Data:
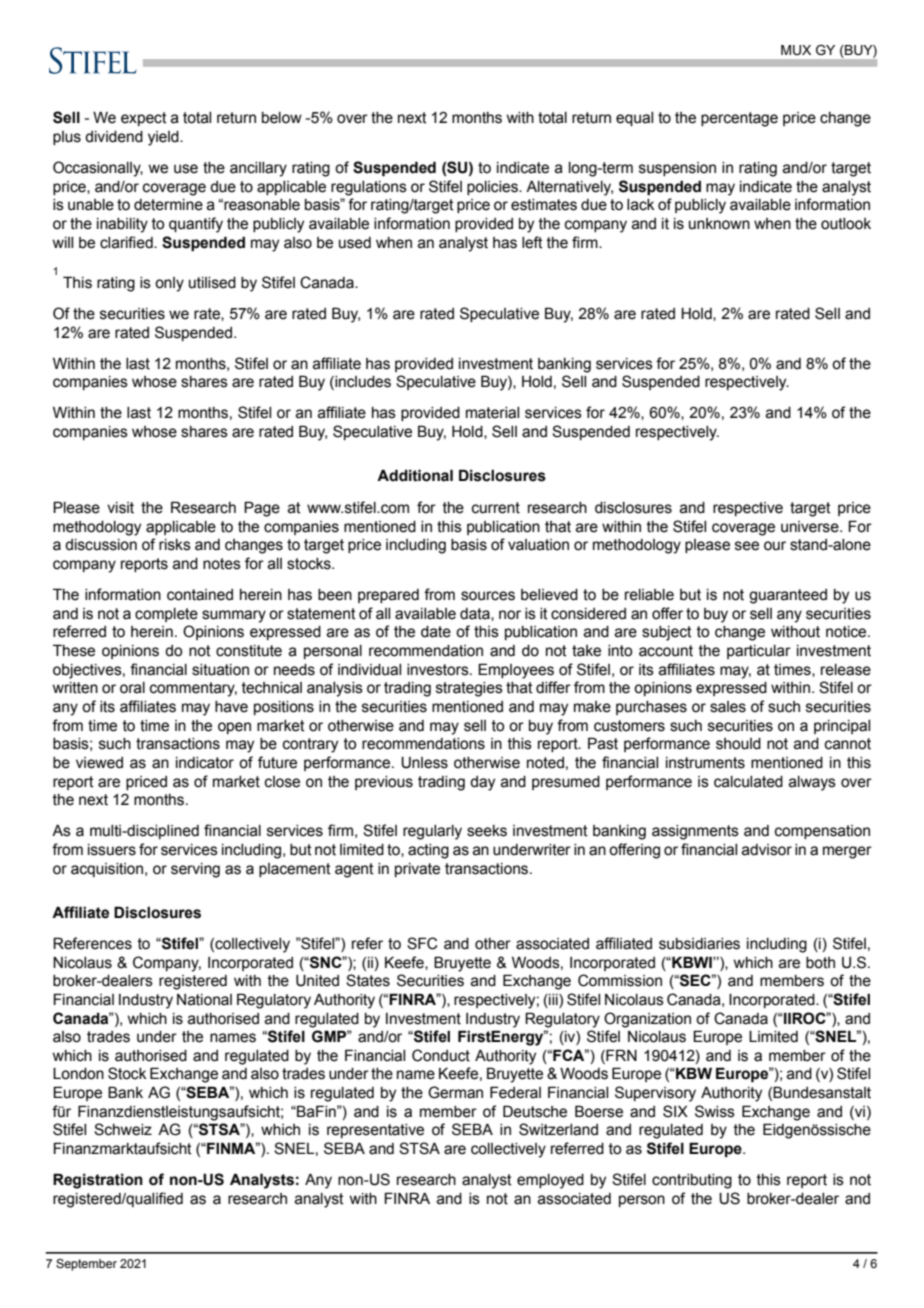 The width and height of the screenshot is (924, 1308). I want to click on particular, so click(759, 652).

==

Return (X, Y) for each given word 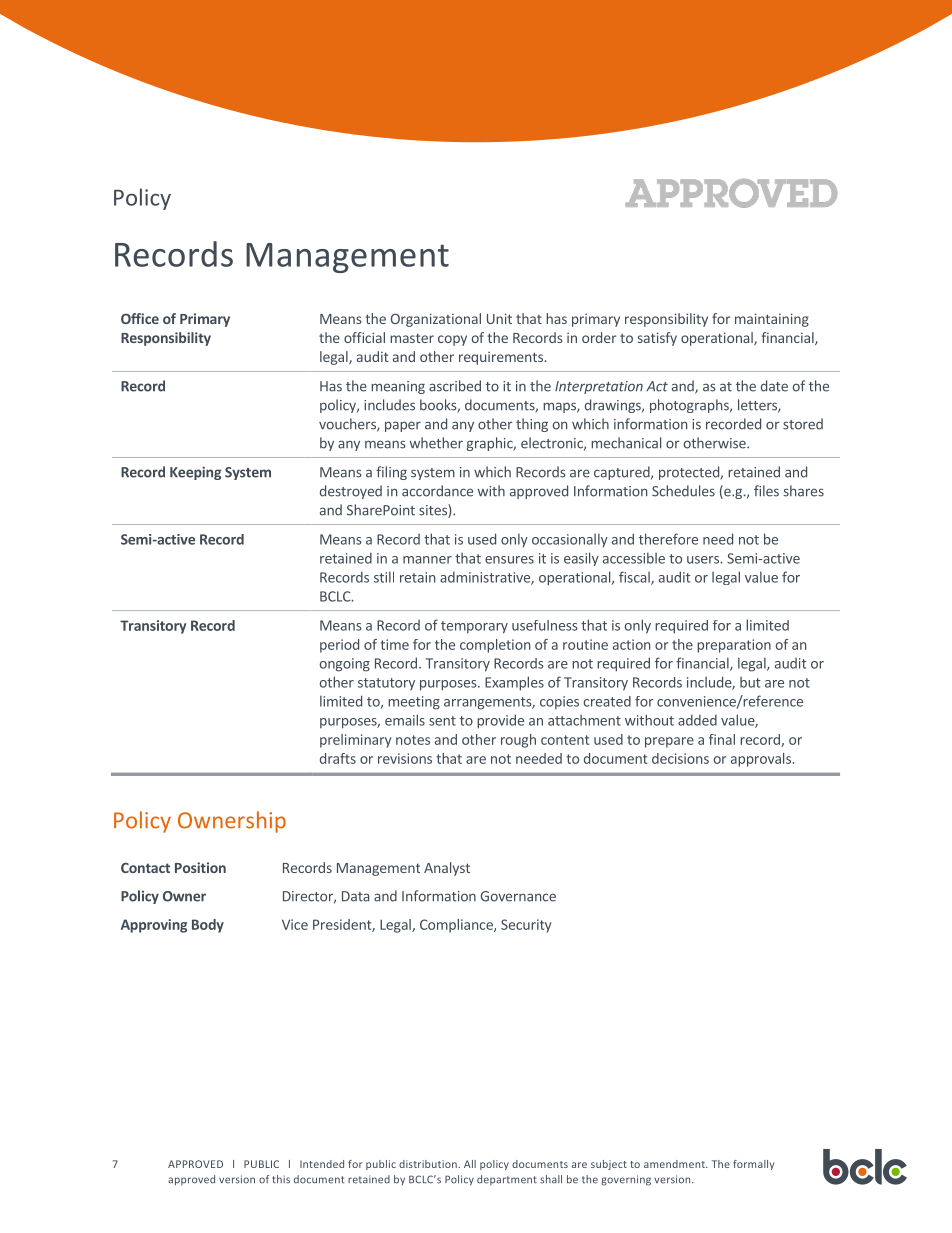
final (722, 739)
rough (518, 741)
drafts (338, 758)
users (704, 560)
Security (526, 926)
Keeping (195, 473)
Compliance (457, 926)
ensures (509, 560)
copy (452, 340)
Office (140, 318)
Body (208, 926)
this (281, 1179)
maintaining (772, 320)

Required work: Please duplicate the items from the line with "rough (518, 741)" to the line with "maintaining (772, 320)".

Response to this task:
rough (518, 741)
drafts (338, 758)
users (704, 560)
Security (526, 926)
Keeping (195, 473)
Compliance (457, 926)
ensures (509, 560)
copy (452, 340)
Office (140, 318)
Body (208, 926)
this (281, 1179)
maintaining (772, 320)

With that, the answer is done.